[RECORD LIST]
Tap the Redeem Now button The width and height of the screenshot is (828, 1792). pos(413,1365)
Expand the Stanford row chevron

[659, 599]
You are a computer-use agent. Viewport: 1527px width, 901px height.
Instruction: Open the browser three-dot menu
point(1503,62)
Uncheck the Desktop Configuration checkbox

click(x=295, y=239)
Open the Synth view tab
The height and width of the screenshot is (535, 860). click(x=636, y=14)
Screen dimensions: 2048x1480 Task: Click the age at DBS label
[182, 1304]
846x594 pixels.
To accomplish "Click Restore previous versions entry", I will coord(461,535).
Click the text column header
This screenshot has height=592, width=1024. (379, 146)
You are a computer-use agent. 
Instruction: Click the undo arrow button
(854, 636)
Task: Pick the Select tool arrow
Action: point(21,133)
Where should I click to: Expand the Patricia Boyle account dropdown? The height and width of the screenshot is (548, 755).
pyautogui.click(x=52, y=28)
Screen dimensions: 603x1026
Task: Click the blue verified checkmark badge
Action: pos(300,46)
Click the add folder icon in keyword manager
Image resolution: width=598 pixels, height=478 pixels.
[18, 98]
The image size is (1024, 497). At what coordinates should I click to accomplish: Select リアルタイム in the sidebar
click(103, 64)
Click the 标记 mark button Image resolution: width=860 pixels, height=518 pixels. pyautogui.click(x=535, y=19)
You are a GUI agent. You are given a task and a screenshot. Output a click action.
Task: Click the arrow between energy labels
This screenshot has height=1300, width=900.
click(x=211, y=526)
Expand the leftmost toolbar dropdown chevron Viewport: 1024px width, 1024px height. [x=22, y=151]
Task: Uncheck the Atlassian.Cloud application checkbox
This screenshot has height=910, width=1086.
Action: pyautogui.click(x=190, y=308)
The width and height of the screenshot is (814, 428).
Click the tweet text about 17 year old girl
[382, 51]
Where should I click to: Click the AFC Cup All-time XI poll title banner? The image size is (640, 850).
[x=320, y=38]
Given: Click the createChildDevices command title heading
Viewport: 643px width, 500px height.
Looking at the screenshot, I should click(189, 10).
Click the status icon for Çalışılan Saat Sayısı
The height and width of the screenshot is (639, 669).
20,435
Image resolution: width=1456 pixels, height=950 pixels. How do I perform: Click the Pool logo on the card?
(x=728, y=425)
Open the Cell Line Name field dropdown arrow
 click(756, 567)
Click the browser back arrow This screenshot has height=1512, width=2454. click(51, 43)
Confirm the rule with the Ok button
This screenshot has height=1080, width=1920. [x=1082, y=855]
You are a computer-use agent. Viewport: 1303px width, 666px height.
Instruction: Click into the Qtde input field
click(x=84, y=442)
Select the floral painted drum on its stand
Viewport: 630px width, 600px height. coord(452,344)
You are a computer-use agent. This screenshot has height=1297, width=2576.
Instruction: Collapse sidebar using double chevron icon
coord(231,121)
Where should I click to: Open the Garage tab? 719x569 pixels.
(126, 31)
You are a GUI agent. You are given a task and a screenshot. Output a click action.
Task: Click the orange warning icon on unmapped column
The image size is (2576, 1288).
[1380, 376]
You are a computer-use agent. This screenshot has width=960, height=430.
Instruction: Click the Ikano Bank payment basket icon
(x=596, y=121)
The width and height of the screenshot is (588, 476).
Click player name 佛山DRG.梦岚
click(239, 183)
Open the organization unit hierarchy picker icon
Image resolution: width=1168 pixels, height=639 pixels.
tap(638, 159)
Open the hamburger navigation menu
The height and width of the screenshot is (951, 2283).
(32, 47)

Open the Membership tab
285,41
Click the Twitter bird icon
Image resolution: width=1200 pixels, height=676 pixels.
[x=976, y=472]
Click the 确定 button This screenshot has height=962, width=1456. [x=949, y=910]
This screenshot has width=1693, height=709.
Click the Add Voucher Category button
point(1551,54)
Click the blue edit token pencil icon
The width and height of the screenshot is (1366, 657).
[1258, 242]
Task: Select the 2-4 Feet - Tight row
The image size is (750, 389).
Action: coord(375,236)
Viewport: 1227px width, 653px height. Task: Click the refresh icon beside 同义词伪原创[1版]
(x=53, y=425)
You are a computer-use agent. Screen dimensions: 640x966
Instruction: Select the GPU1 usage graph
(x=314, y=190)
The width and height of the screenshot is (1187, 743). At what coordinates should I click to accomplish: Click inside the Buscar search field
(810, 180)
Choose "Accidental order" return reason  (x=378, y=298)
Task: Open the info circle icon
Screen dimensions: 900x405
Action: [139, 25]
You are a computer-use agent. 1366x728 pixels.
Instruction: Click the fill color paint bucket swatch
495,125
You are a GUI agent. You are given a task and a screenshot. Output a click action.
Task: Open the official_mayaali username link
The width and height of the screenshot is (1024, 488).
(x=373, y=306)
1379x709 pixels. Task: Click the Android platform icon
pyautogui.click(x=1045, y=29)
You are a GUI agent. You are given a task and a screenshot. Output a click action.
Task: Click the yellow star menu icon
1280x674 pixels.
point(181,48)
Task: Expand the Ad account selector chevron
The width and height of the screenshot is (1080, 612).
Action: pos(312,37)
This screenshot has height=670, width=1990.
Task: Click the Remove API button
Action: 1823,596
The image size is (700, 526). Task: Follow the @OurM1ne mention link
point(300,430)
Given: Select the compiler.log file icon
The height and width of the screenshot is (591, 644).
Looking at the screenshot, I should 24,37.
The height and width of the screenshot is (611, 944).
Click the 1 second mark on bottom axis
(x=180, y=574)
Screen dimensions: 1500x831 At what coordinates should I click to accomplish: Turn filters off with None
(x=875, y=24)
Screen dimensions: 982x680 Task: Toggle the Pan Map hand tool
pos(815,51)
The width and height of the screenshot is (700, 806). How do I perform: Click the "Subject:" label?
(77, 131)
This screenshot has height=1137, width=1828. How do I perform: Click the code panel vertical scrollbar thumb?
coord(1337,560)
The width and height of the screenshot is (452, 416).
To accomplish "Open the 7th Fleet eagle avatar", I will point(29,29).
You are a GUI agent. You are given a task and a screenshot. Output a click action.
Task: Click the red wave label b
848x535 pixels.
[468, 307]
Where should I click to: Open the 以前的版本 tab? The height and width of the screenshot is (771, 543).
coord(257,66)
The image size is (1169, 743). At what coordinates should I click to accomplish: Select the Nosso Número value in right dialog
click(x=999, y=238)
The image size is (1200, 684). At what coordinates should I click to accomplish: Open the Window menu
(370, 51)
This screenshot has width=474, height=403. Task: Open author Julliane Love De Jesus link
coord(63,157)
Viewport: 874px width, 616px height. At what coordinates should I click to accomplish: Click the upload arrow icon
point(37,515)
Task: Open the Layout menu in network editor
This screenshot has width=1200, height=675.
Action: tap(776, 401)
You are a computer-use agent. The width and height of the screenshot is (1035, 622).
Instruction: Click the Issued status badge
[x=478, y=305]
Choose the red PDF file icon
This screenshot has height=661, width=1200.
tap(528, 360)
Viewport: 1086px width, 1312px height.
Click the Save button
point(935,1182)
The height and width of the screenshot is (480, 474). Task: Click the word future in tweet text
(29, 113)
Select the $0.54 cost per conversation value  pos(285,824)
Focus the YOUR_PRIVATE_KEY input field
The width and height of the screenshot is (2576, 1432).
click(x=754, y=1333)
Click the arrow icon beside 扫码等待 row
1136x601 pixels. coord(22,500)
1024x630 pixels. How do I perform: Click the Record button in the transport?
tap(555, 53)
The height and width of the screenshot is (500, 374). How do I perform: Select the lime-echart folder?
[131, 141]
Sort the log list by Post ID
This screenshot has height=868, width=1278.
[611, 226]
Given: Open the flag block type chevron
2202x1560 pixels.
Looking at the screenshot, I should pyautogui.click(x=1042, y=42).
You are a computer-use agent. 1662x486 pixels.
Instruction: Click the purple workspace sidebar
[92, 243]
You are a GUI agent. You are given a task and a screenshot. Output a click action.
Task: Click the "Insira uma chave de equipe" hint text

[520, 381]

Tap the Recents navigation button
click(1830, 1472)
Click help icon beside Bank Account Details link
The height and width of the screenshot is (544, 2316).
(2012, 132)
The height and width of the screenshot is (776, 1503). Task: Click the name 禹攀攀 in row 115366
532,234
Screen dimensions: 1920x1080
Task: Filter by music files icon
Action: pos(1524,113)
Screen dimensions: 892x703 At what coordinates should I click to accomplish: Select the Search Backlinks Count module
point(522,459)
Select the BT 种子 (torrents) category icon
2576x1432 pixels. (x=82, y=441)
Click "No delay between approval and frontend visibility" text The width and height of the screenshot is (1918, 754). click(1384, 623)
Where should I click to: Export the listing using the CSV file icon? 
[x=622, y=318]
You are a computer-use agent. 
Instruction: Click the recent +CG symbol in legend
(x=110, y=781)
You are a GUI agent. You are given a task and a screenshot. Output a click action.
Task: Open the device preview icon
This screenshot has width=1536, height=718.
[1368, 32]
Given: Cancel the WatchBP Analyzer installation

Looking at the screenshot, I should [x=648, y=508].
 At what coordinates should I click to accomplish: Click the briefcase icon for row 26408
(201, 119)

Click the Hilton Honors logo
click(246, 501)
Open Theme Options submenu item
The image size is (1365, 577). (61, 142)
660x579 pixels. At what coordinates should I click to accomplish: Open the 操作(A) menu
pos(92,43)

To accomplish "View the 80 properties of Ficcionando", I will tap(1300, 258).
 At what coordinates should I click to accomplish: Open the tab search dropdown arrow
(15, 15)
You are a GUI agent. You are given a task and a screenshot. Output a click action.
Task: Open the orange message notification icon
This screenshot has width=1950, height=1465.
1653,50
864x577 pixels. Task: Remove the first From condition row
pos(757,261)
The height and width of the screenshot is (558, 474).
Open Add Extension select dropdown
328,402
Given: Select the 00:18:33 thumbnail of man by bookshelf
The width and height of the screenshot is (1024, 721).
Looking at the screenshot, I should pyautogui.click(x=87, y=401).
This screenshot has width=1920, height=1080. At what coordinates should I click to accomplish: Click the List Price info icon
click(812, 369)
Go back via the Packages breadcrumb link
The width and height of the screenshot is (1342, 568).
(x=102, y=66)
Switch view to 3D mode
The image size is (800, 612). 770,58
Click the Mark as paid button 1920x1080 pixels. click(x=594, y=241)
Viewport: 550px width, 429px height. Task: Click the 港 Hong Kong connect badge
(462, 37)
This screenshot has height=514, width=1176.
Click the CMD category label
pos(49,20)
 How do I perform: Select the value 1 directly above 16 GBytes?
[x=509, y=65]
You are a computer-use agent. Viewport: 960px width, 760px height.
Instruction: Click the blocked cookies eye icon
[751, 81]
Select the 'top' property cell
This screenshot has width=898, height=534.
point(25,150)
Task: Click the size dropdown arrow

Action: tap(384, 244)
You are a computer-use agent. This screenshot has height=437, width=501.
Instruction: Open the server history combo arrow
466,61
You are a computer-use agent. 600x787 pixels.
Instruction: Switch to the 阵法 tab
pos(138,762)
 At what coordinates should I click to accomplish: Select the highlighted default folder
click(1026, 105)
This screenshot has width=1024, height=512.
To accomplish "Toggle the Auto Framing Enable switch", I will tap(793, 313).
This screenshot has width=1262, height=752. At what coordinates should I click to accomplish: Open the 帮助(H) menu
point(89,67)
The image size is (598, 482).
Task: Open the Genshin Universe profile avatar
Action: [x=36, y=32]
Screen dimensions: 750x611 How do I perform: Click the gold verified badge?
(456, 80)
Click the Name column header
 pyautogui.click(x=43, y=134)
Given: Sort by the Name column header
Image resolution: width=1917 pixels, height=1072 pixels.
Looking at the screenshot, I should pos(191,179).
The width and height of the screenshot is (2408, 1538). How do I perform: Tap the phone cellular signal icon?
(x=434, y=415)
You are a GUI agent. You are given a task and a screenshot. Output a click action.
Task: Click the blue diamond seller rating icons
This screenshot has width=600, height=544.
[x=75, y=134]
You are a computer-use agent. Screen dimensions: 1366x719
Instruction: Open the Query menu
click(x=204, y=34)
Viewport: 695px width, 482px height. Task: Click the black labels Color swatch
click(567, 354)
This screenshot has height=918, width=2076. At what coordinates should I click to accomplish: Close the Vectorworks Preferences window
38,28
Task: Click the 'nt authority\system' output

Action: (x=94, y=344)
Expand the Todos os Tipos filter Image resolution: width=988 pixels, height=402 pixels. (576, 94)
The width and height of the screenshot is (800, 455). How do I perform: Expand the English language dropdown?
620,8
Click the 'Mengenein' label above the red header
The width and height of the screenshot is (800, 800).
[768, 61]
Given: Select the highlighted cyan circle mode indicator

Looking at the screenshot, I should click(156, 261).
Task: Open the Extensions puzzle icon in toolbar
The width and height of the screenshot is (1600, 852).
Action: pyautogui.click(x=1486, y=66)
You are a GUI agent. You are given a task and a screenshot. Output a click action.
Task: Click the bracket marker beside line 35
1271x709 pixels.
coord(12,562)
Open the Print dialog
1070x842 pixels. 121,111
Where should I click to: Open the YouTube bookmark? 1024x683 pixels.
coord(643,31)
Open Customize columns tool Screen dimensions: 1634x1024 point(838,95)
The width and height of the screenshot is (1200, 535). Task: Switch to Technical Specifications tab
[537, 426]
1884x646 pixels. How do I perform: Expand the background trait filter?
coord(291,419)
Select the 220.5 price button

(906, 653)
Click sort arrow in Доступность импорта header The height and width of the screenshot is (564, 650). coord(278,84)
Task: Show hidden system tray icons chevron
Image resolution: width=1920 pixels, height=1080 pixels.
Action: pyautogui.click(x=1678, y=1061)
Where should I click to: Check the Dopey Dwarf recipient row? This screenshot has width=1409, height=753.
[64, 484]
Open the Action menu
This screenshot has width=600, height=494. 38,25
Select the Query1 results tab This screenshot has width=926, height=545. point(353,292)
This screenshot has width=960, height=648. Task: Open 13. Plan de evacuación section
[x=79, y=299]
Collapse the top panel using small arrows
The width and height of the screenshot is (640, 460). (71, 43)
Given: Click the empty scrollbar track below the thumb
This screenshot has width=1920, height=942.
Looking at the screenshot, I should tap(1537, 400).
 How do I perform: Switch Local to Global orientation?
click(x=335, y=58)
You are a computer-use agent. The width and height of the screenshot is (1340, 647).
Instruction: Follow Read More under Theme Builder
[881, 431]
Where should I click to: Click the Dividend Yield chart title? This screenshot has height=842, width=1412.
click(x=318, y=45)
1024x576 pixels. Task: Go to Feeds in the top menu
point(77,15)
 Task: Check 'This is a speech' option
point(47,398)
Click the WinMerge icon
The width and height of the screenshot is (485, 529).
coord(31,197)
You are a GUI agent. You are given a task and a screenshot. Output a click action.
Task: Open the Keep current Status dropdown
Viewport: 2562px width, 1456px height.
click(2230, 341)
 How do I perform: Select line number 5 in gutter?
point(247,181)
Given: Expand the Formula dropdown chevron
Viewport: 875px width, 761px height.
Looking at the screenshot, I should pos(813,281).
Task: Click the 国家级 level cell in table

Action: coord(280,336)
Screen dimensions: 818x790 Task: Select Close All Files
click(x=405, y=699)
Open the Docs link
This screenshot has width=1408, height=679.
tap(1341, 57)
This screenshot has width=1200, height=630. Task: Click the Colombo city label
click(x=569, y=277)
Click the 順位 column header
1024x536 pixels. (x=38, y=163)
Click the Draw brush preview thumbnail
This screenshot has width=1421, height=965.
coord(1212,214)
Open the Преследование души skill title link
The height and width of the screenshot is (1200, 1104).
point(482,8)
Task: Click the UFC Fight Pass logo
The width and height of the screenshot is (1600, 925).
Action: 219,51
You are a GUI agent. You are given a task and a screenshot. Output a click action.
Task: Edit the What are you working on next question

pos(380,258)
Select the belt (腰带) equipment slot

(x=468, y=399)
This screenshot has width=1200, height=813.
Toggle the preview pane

[THE PROBLEM]
Repeat the lines above word for word, starting at the first line and ending with the line that contains "[x=320, y=38]".

[RESULT OF THE EXERCISE]
Tap the Redeem Now button The width and height of the screenshot is (828, 1792). pos(413,1365)
Expand the Stanford row chevron

[659, 599]
You are a computer-use agent. Viewport: 1527px width, 901px height.
Instruction: Open the browser three-dot menu
point(1503,62)
Uncheck the Desktop Configuration checkbox

click(x=295, y=239)
Open the Synth view tab
The height and width of the screenshot is (535, 860). click(x=636, y=14)
Screen dimensions: 2048x1480 Task: Click the age at DBS label
[182, 1304]
846x594 pixels.
To accomplish "Click Restore previous versions entry", I will coord(461,535).
Click the text column header
This screenshot has height=592, width=1024. (379, 146)
You are a computer-use agent. 
Instruction: Click the undo arrow button
(854, 636)
Task: Pick the Select tool arrow
Action: point(21,133)
Where should I click to: Expand the Patricia Boyle account dropdown? The height and width of the screenshot is (548, 755).
pyautogui.click(x=52, y=28)
Screen dimensions: 603x1026
Task: Click the blue verified checkmark badge
Action: pos(300,46)
Click the add folder icon in keyword manager
Image resolution: width=598 pixels, height=478 pixels.
[18, 98]
The image size is (1024, 497). At what coordinates should I click to accomplish: Select リアルタイム in the sidebar
click(103, 64)
Click the 标记 mark button Image resolution: width=860 pixels, height=518 pixels. pyautogui.click(x=535, y=19)
You are a GUI agent. You are given a task and a screenshot. Output a click action.
Task: Click the arrow between energy labels
This screenshot has height=1300, width=900.
click(x=211, y=526)
Expand the leftmost toolbar dropdown chevron Viewport: 1024px width, 1024px height. [x=22, y=151]
Task: Uncheck the Atlassian.Cloud application checkbox
This screenshot has height=910, width=1086.
Action: pyautogui.click(x=190, y=308)
The width and height of the screenshot is (814, 428).
Click the tweet text about 17 year old girl
[382, 51]
Where should I click to: Click the AFC Cup All-time XI poll title banner? The image size is (640, 850).
[x=320, y=38]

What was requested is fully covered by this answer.